Segment Start: INPUT
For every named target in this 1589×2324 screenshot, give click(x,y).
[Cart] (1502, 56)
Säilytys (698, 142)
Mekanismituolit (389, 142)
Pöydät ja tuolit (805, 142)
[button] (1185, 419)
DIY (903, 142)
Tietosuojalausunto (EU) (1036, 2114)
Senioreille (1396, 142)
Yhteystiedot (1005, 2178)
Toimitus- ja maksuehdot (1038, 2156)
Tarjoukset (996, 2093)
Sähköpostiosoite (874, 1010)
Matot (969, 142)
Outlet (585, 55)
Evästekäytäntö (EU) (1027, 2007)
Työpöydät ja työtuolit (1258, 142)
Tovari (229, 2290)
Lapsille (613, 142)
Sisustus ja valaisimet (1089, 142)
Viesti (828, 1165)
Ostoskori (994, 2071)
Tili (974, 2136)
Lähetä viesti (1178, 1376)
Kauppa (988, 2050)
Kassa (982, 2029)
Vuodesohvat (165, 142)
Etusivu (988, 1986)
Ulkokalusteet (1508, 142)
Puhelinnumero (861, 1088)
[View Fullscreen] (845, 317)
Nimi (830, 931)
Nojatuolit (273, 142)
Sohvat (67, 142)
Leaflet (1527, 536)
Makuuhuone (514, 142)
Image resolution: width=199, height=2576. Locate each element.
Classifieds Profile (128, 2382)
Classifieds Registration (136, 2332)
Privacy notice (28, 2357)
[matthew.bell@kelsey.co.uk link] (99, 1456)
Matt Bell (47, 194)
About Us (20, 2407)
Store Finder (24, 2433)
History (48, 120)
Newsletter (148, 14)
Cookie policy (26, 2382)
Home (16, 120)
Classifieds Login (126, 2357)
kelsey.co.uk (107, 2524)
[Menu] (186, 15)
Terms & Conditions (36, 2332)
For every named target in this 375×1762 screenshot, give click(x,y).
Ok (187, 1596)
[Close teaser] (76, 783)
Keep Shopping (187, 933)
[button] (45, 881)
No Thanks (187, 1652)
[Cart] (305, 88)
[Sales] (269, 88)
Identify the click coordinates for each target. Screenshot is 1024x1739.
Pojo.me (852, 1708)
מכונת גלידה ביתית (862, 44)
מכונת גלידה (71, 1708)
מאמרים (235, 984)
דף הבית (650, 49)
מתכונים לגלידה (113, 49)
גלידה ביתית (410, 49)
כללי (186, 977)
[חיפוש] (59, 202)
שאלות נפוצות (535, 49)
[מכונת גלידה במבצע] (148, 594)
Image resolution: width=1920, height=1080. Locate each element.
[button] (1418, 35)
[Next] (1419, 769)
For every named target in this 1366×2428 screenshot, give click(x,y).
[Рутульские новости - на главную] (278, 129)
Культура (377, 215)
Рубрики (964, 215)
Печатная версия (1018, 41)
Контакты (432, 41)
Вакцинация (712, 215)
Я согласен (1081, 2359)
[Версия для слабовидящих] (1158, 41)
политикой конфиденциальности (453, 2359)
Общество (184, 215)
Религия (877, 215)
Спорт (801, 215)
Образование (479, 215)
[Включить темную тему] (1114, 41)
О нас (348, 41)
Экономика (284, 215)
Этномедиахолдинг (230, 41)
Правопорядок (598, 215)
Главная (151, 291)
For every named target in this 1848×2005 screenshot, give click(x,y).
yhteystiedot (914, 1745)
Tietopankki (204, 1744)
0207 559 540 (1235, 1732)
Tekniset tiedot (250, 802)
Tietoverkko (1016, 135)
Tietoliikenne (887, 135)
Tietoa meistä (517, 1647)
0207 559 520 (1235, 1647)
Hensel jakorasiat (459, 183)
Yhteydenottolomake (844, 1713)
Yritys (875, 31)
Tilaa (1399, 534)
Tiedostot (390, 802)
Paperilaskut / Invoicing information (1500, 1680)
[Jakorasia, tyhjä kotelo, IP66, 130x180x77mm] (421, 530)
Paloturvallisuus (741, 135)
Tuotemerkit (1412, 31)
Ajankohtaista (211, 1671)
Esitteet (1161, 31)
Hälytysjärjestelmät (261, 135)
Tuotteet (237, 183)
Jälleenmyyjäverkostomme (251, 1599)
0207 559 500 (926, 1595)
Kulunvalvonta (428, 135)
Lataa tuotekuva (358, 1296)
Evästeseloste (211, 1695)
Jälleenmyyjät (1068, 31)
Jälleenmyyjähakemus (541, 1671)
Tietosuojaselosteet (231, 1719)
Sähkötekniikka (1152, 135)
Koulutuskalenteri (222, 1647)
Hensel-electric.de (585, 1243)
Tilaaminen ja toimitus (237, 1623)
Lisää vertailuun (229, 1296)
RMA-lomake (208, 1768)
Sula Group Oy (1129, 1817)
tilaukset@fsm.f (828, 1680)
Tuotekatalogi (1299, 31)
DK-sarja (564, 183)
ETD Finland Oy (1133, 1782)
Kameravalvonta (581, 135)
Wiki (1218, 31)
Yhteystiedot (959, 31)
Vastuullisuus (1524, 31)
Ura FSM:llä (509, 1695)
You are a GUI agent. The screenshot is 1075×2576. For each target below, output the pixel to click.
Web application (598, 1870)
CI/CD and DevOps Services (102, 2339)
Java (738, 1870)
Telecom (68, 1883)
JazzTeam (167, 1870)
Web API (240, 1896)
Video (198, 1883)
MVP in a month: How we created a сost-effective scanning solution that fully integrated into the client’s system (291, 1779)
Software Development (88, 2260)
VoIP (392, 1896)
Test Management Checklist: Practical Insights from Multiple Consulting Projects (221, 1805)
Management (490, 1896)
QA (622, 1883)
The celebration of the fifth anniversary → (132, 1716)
Segment End: INPUT
• _THE PROBLEM_
Give back the listing above exactly as written.

• _PROBLEM SOLUTION_
For every named target in this 1589×2324 screenshot, give click(x,y).
[Cart] (1502, 56)
Säilytys (698, 142)
Mekanismituolit (389, 142)
Pöydät ja tuolit (805, 142)
[button] (1185, 419)
DIY (903, 142)
Tietosuojalausunto (EU) (1036, 2114)
Senioreille (1396, 142)
Yhteystiedot (1005, 2178)
Toimitus- ja maksuehdot (1038, 2156)
Tarjoukset (996, 2093)
Sähköpostiosoite (874, 1010)
Matot (969, 142)
Outlet (585, 55)
Evästekäytäntö (EU) (1027, 2007)
Työpöydät ja työtuolit (1258, 142)
Tovari (229, 2290)
Lapsille (613, 142)
Sisustus ja valaisimet (1089, 142)
Viesti (828, 1165)
Ostoskori (994, 2071)
Tili (974, 2136)
Lähetä viesti (1178, 1376)
Kauppa (988, 2050)
Kassa (982, 2029)
Vuodesohvat (165, 142)
Etusivu (988, 1986)
Ulkokalusteet (1508, 142)
Puhelinnumero (861, 1088)
[View Fullscreen] (845, 317)
Nimi (830, 931)
Nojatuolit (273, 142)
Sohvat (67, 142)
Leaflet (1527, 536)
Makuuhuone (514, 142)
Image resolution: width=199, height=2576. Locate each element.
Classifieds Profile (128, 2382)
Classifieds Registration (136, 2332)
Privacy notice (28, 2357)
[matthew.bell@kelsey.co.uk link] (99, 1456)
Matt Bell (47, 194)
About Us (20, 2407)
Store Finder (24, 2433)
History (48, 120)
Newsletter (148, 14)
Cookie policy (26, 2382)
Home (16, 120)
Classifieds Login (126, 2357)
kelsey.co.uk (107, 2524)
[Menu] (186, 15)
Terms & Conditions (36, 2332)
For every named target in this 375×1762 screenshot, give click(x,y).
Ok (187, 1596)
[Close teaser] (76, 783)
Keep Shopping (187, 933)
[button] (45, 881)
No Thanks (187, 1652)
[Cart] (305, 88)
[Sales] (269, 88)
Identify the click coordinates for each target. Screenshot is 1024x1739.
Pojo.me (852, 1708)
מכונת גלידה ביתית (862, 44)
מכונת גלידה (71, 1708)
מאמרים (235, 984)
דף הבית (650, 49)
מתכונים לגלידה (113, 49)
גלידה ביתית (410, 49)
כללי (186, 977)
[חיפוש] (59, 202)
שאלות נפוצות (535, 49)
[מכונת גלידה במבצע] (148, 594)
Image resolution: width=1920, height=1080. Locate each element.
[button] (1418, 35)
[Next] (1419, 769)
For every named target in this 1366×2428 screenshot, give click(x,y).
[Рутульские новости - на главную] (278, 129)
Культура (377, 215)
Рубрики (964, 215)
Печатная версия (1018, 41)
Контакты (432, 41)
Вакцинация (712, 215)
Я согласен (1081, 2359)
[Версия для слабовидящих] (1158, 41)
политикой конфиденциальности (453, 2359)
Общество (184, 215)
Религия (877, 215)
Спорт (801, 215)
Образование (479, 215)
[Включить темную тему] (1114, 41)
О нас (348, 41)
Экономика (284, 215)
Этномедиахолдинг (230, 41)
Правопорядок (598, 215)
Главная (151, 291)
For every named target in this 1848×2005 screenshot, give click(x,y).
yhteystiedot (914, 1745)
Tietopankki (204, 1744)
0207 559 540 (1235, 1732)
Tekniset tiedot (250, 802)
Tietoverkko (1016, 135)
Tietoliikenne (887, 135)
Tietoa meistä (517, 1647)
0207 559 520 (1235, 1647)
Hensel jakorasiat (459, 183)
Yhteydenottolomake (844, 1713)
Yritys (875, 31)
Tilaa (1399, 534)
Tiedostot (390, 802)
Paperilaskut / Invoicing information (1500, 1680)
[Jakorasia, tyhjä kotelo, IP66, 130x180x77mm] (421, 530)
Paloturvallisuus (741, 135)
Tuotemerkit (1412, 31)
Ajankohtaista (211, 1671)
Esitteet (1161, 31)
Hälytysjärjestelmät (261, 135)
Tuotteet (237, 183)
Jälleenmyyjäverkostomme (251, 1599)
0207 559 500 (926, 1595)
Kulunvalvonta (428, 135)
Lataa tuotekuva (358, 1296)
Evästeseloste (211, 1695)
Jälleenmyyjät (1068, 31)
Jälleenmyyjähakemus (541, 1671)
Tietosuojaselosteet (231, 1719)
Sähkötekniikka (1152, 135)
Koulutuskalenteri (222, 1647)
Hensel-electric.de (585, 1243)
Tilaaminen ja toimitus (237, 1623)
Lisää vertailuun (229, 1296)
RMA-lomake (208, 1768)
Sula Group Oy (1129, 1817)
tilaukset@fsm.f (828, 1680)
Tuotekatalogi (1299, 31)
DK-sarja (564, 183)
ETD Finland Oy (1133, 1782)
Kameravalvonta (581, 135)
Wiki (1218, 31)
Yhteystiedot (959, 31)
Vastuullisuus (1524, 31)
Ura FSM:llä (509, 1695)
You are a GUI agent. The screenshot is 1075×2576. For each target below, output the pixel to click.
Web application (598, 1870)
CI/CD and DevOps Services (102, 2339)
Java (738, 1870)
Telecom (68, 1883)
JazzTeam (167, 1870)
Web API (240, 1896)
Video (198, 1883)
MVP in a month: How we created a сost-effective scanning solution that fully integrated into the client’s system (291, 1779)
Software Development (88, 2260)
VoIP (392, 1896)
Test Management Checklist: Practical Insights from Multiple Consulting Projects (221, 1805)
Management (490, 1896)
QA (622, 1883)
The celebration of the fifth anniversary → (132, 1716)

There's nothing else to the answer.